At this stage it appears as though the only way inflation will be "transitory" is if central bankers concede defeat and decide to remove the root cause of it by tightening monetary policy (and risking a recession in the process).

The Wrap Up
    📜A rare copy of the US Constitution was sold at auction for $US43.2 million to billionaire Kenneth Griffin, CEO of Citadel and "public enemy number one for GameStonk acolytes". He outbid ConstitutionDAO, a group of crypto enthusiasts who had formed the largest crowd-funding initiative ever.
    👊Austria mandated COVID-19 vaccination for all adults from 1 February 2022 because of "overcrowded intensive care units and enormous human suffering".
    💉COVID-19 booster shots were made available to all adults in the US provided it has been at least six months since their last dose.
    👃A new research letter estimates that "somewhere between 700,000 to 1.6 million people in the US who had COVID-19 had a loss of smell—or a change in their sense of smell—that lasted for more than six months".
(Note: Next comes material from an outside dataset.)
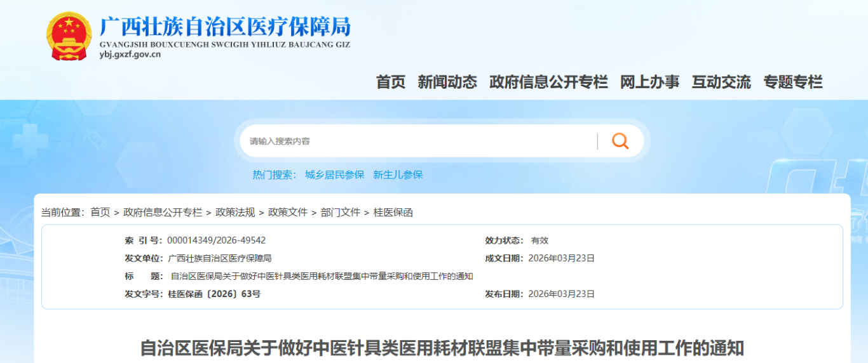Screen dimensions: 868x363
Task: Open the 新闻动态 navigation menu
Action: [447, 82]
    Thousands of people took to the streets in the Netherlands to protest the government's latest lockdown and vaccine passport requirements, with the centre of Rotterdam "transformed into a war zone".
    🤪The US Conservative Political Action Conference banned Big Bird, Elmo, and other Sesame Street stars from attending due to their pro-vaccination stance.
    👩‍💻Former US Presidential candidate Hillary Clinton claimed cryptocurrencies have "the potential for undermining currencies, for undermining the role of the dollar as the reserve currency, for destabilising nations, perhaps starting with small ones but going much larger".
    📱Tasmania's government is offering people aged 12-18 iPads and 14 other prizes for getting vaccinated against COVID-19.
    Disgraced former WA bureaucrat Paul Whyte was sentenced to 12 years in jail "for masterminding the theft of $A27 million of taxpayers' money and using it to fund a lavish lifestyle".
    🦗Australian test wicketkeeper Tim Paine stood down as captain after a "sexting" scandal that was kept quiet by Cricket Australia back in 2017 managed to surface.
    🦇A study published by a veteran virologist in Science claims that the origins of SARS-CoV-2 "was almost certainly" Wuhan's Huanan wet market, not a lab leak.
    🎾Australian Open chief Craig Tiley confirmed that all players, including world number one Novak Djokovic, will have to be vaccinated against COVID-19 to compete in the tournament.
    🏉The Wallabies ended their European tour without a win for the first time since 1976, going down 29-28 to Wales after a controversial red card to Rob Valetini in the 15th minute.